Faire passer la mémoire avec sensibilité, justesse et fidélité aux faits
Madame Francine Caspari
Après la collecte des archives, leur nécessaire passage au tamis de notre grille de lecture...
Après la collecte des documents d’archives vient la question de leur traitement.
Quelle solution choisir : un fichier Excell, le bon vieux système de la fiche cartonnée ? Quelles entrées pertinentes retenir pour permettre des recoupements aisés et accessibles aux élèves ? Si les éléments d’identité s’imposent, intégrons-nous le parcours des familles avant leur arrivée à Versailles ? Quel degré de précisions dans la description des lieux ? En effet, il nous faut garder en tête que nous nous adressons à celui que nous nommons « notre promeneur », qui sera in situ au moment de l’écoute. Comment organiser efficacement le travail alors que nous sommes déjà en novembre ?

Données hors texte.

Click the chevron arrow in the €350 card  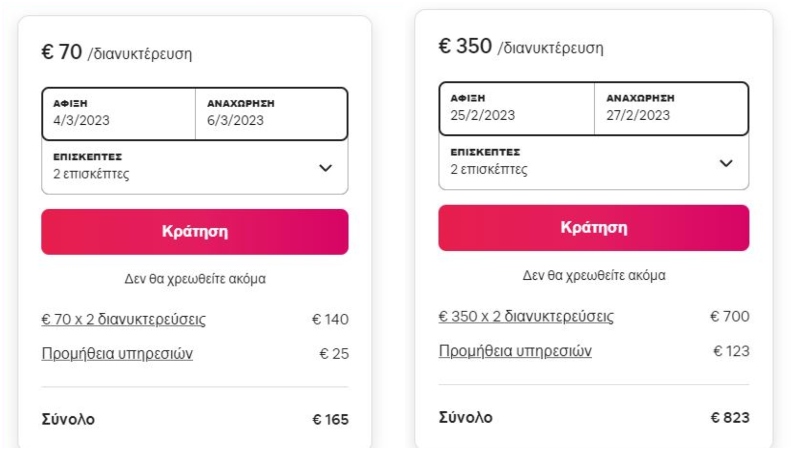(725, 162)
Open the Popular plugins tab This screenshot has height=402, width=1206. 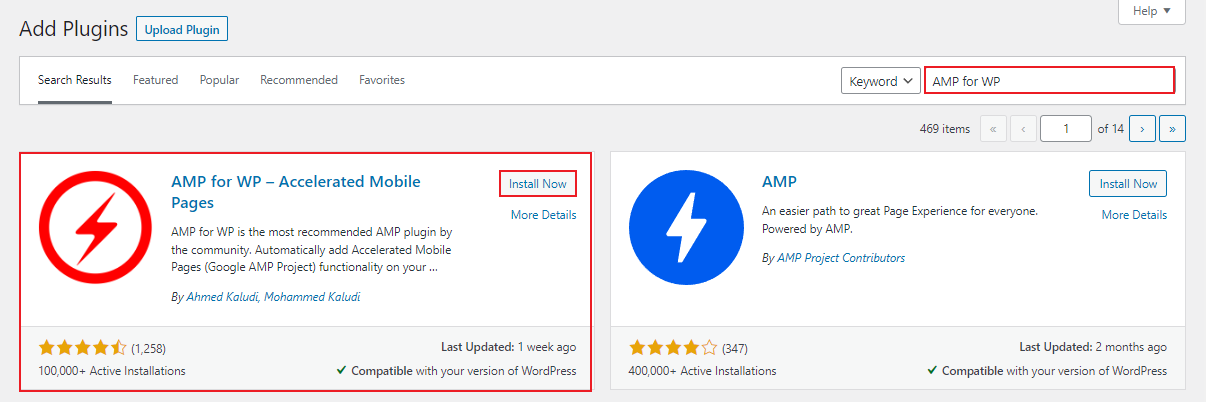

Séance de réflexion collective avec les élèves
-Madame, je veux m’occuper du dossier de Véra Goldman et du rôle des Sœurs, ... et aussi de la façon dont Pierre Feist les a aidés... Moi des jumeaux Weil !... Madame, s’il s’occupe des jumeaux, il doit aussi parler de Nicole et Monique Weil et des sœurs Hoully... Et M. Lanowith ? Il faut parler de sa rencontre avec Mgr Roland-Gosselin.
Pour organiser tout cela, le travail se répartit entre différentes équipes - chacune prend en charge une famille et ses alliés ou un groupe d’acteurs - et celles-ci échangent au fur et à mesure de leur rédaction. La prosopographie se transforme progressivement en récit historique.

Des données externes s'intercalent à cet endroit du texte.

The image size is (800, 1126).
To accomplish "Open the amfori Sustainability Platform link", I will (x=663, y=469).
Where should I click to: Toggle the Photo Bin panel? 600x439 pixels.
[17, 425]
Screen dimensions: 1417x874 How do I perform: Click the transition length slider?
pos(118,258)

L’outil numérique est alors des plus précieux pour mettre à disposition des élèves des archives déjà classées dans des dossiers ouverts aux noms des familles étudiées.
Décembre 2019 : la période des « défis narrations » est ouverte !
Deux séances de trois heures chacune permettent de construire les récits accompagnant chaque étape de notre parcours.
Les écrits intermédiaires deviennent des objets de réflexion collective sur la sélection des informations pertinentes, le respect des faits, l’analyse des documents, la formulation des idées, la fluidité du propos. Les élèves s’impliquent et ne rechignent pas à ré-réécrire leurs productions pour arriver à faire parler les documents, pour retrouver la voix des acteurs.
La mise en voix des textes : après l’écriture, la lecture et la coloration sensible du récit
Comment rendre le récit vivant ? Comment capter l’attention par le seul média de la voix ?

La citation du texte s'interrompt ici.